A la moitié de la mission, il y a eu un temps de bascule qui restera gravé dans ma mémoire. Jusqu’alors chacun des protagonistes se maintenait sur un échange très professionnel, peu porté à confier leurs états d’âme. Un jour cependant, Xavier T. prononça ceci à voix basse, à l’adresse de Monsieur Henri : « Merci infiniment pour ce que vous m’enseignez. Je réalise et je sens dans tout mon corps ce que peut être une transmission d’un père à un fils ».

Le silence se fit. Un silence épais et dense.

Une immense émotion a teinté cette phrase. Et Xavier T. de rajouter « je me demandais ce que cela faisait que d’avoir un père qui partage quelque chose d’important avec son fils, car je n’ai pas connu mon père ».

Ce fut comme une bombe émotionnelle qui explosa. Pendant 30 secondes, personne ne parla. En tant que coach de vie je m’abstins de toute parole, du moindre geste. J’en profita pour renforcer mon ancrage et mon centrage ! Et toujours un silence assourdissant…
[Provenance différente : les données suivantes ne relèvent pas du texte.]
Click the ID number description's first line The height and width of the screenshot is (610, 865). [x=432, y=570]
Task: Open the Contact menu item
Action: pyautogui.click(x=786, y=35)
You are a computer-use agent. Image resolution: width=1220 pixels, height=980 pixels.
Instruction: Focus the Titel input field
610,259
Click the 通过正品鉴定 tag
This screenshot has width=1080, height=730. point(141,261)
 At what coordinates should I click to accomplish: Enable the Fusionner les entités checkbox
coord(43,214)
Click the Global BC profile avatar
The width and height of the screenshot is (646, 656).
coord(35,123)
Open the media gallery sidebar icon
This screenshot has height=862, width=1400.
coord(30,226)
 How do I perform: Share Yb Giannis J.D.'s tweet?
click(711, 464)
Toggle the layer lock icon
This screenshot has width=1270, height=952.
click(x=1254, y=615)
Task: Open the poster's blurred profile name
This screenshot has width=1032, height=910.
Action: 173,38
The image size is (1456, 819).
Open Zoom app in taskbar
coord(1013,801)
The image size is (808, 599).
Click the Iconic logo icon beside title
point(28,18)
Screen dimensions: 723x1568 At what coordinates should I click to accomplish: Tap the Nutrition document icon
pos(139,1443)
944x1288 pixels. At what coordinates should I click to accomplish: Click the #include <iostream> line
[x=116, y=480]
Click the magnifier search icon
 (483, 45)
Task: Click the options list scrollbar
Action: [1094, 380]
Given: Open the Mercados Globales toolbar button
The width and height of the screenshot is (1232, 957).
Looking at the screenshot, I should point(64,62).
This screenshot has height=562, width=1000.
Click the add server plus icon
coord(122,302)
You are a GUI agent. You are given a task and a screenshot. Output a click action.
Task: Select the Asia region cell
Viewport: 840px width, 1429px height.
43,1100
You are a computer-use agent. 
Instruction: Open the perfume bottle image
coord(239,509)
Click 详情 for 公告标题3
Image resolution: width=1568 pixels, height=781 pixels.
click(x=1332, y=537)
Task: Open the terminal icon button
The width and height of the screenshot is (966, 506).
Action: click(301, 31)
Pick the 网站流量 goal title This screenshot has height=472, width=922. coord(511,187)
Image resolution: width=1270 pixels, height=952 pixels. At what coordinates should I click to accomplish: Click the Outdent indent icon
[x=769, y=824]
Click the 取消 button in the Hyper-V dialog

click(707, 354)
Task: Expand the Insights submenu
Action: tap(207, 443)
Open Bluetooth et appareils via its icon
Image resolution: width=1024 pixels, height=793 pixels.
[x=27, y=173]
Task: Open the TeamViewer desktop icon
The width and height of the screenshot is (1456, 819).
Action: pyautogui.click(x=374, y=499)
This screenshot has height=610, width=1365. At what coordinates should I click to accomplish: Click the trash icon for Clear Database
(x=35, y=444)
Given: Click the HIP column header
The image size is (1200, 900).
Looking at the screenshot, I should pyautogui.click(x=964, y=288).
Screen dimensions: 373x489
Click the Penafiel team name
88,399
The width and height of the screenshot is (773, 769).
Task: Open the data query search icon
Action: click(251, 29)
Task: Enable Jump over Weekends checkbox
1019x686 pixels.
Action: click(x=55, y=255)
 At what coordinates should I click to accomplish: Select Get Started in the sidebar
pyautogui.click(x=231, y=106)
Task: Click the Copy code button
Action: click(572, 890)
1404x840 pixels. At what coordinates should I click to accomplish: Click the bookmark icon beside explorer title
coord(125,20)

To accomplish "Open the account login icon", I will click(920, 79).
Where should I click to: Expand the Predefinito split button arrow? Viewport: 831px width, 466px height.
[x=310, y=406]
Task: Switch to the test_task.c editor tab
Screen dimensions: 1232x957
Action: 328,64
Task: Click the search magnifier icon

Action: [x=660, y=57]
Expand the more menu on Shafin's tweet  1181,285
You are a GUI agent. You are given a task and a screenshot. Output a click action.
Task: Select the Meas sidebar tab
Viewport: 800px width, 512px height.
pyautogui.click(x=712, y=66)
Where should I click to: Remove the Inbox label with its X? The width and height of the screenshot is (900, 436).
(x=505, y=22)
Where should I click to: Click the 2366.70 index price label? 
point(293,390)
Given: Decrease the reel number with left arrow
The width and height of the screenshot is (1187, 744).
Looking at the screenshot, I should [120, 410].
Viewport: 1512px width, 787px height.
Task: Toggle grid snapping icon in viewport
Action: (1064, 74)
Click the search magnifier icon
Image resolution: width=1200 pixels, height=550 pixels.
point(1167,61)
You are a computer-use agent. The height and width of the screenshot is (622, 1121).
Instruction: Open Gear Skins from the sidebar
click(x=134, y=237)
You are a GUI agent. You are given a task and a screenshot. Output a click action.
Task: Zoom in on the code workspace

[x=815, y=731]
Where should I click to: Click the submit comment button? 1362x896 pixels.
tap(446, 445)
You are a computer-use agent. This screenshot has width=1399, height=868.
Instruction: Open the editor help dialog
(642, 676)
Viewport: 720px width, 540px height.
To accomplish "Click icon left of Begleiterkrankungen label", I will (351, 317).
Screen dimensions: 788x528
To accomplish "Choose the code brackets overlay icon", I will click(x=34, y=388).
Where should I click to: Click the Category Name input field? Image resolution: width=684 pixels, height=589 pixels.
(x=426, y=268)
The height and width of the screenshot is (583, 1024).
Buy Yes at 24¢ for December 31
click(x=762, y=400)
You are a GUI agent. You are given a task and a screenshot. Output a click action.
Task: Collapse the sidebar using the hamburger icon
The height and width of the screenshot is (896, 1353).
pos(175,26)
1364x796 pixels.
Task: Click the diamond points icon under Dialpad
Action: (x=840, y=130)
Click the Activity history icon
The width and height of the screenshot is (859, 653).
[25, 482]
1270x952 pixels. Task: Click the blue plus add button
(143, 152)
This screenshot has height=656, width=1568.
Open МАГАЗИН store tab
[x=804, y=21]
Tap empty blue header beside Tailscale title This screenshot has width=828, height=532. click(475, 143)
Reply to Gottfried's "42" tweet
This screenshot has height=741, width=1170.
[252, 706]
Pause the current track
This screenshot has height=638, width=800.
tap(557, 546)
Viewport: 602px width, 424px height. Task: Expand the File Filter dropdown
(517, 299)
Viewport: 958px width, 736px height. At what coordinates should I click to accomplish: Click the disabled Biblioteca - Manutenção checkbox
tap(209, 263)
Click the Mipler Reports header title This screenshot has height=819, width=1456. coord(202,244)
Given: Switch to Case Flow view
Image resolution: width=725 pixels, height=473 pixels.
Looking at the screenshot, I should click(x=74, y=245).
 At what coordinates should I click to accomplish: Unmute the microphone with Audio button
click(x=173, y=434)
Monsieur Henri posa sa main sur l’avant-bras de Xavier T. Aucune parole ne fut échangée. Puis, avec un raclement de gorge, Monsieur Henri poursuivit son explication sur un point précis de la fabrication.

A l’évidence, un basculement a eu lieu…

A partir de ce jour-là, rien ne fut comme avant. La transmission devint totale. Encore aujourd’hui, plusieurs années après cette mission, Monsieur Henri et Xavier T. se revoient en dehors de l’entreprise, parlent « technique » et du métier qui évolue.

En tant que coach de vie…

Mon rôle en tant que coach de vie a été de reposer sans cesse le cadre de la mission et de ramener chacun à ce qui leur faisait sens, de créer un climat de respect, de confiance, empreint de considération.

J’ai accompagné Monsieur Henri dans sa prise de conscience progressive, et de l’importance pour tous de cette transmission. Et que celle-ci apportait une valeur forte à son parcours professionnel. Quant à Xavier T. Il a su, avec beaucoup d’humilité et de simplicité, prendre sa place.

Tout l’enjeu de cette mission a été de veiller au déploiement de l’objectif commun de ce binôme, à savoir la convergence mutuelle entre le plaisir de transmettre et le bonheur de recevoir.

Je laisse à l’histoire de savoir si l’accompagnement coaching de vie a été indispensable à la réussite de cette transmission. Mais je suis malgré tout convaincu qu’il fut une réelle plus-value.